Some economic analysis of Apple's move to x86

Scott Ritchie scott at open-vote.org
Sat Jun 11 14:36:07 CDT 2005


On Sat, 2005-06-11 at 20:16 +0100, Mike Hearn wrote:
> On Sat, 2005-06-11 at 11:40 -0700, Scott Ritchie wrote:
> > If it works for Wine on Mac, why wouldn't it work for Wine on Linux?
> 
> Well, Mac users/developers tend to write Mac software which isn't
> portable anywhere. That's my primary concern.

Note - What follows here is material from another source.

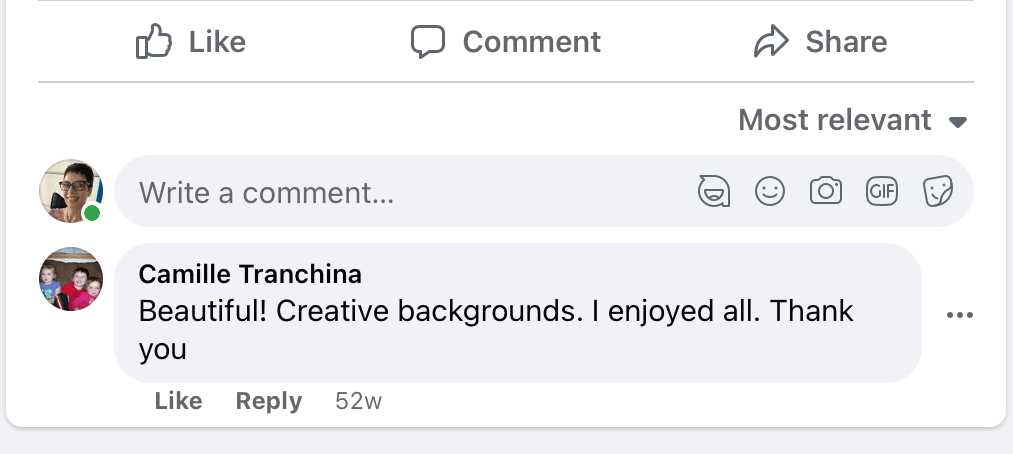The height and width of the screenshot is (454, 1013).
Task: Click the Share arrow icon
Action: tap(771, 42)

Well, increased Mac-only API usage would only be caused by an increase
in Apple's marketshare.  But if Apple's marketshare is going up because
it is more useful now that Wine works in more instances, then Linux
would be experiencing the same growth in utility.  Even if Linux doesn't
grow that much during this period (which would be unexpected given its
rapid growth and the increasing utility of Wine), I'd still rather Apple
be gaining ground instead of Microsoft.

People switching from MS to Apple helps Linux too, in an indirect way -
it lowers Microsoft's ability to break standards (standards that Linux
wins on), and it is slightly easier to make things Apple/Linux
interoperable than Windows/Linux interoperable.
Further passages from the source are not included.